GIVEN INSTRUCTION: Recast the items that open with the line containing "Task: Collapse the 결함 유형 section" and close with the line containing "click(783, 322)" as a numbered list, leaving out blank lines. Include both end lines and no other items.

THE RECORDS:

+---+

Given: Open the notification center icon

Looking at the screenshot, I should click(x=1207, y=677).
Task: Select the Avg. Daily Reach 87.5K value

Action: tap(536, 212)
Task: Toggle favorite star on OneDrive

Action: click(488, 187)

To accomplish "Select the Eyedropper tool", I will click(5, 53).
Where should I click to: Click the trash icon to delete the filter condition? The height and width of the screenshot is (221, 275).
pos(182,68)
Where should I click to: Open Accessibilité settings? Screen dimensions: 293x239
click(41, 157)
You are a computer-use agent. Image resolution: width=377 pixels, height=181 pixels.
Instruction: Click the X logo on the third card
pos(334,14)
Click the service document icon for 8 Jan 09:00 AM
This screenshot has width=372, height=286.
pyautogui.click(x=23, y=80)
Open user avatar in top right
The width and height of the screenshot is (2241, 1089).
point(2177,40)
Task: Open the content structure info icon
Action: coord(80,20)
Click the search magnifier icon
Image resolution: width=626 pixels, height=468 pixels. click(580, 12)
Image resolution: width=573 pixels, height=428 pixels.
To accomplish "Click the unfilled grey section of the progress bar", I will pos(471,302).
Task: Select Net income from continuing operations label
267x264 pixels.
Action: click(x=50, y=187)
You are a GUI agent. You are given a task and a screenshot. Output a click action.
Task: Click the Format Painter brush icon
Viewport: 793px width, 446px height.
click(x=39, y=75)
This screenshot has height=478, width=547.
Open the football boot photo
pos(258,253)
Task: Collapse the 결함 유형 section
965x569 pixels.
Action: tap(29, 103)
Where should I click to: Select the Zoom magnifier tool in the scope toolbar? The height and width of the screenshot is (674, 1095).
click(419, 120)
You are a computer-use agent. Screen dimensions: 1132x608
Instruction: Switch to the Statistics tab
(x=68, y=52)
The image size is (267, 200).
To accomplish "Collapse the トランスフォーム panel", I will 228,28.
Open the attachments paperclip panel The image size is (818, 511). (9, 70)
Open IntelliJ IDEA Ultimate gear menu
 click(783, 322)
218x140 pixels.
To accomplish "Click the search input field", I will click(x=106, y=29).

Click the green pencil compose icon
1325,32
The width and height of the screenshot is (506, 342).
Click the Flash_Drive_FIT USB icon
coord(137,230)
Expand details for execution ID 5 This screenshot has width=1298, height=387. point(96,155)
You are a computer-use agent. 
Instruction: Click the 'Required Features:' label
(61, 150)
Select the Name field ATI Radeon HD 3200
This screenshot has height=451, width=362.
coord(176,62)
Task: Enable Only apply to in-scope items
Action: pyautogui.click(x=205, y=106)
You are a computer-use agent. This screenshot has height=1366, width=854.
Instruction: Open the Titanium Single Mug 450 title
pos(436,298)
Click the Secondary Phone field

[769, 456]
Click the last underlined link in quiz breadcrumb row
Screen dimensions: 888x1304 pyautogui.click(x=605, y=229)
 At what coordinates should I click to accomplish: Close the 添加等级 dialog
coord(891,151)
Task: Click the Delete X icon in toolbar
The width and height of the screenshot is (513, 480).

+---+

WRITTEN SOLUTION:
1. Task: Collapse the 결함 유형 section
2. 965x569 pixels.
3. Action: tap(29, 103)
4. Where should I click to: Select the Zoom magnifier tool in the scope toolbar? The height and width of the screenshot is (674, 1095).
5. click(419, 120)
6. You are a computer-use agent. Screen dimensions: 1132x608
7. Instruction: Switch to the Statistics tab
8. (x=68, y=52)
9. The image size is (267, 200).
10. To accomplish "Collapse the トランスフォーム panel", I will 228,28.
11. Open the attachments paperclip panel The image size is (818, 511). (9, 70)
12. Open IntelliJ IDEA Ultimate gear menu
13.  click(783, 322)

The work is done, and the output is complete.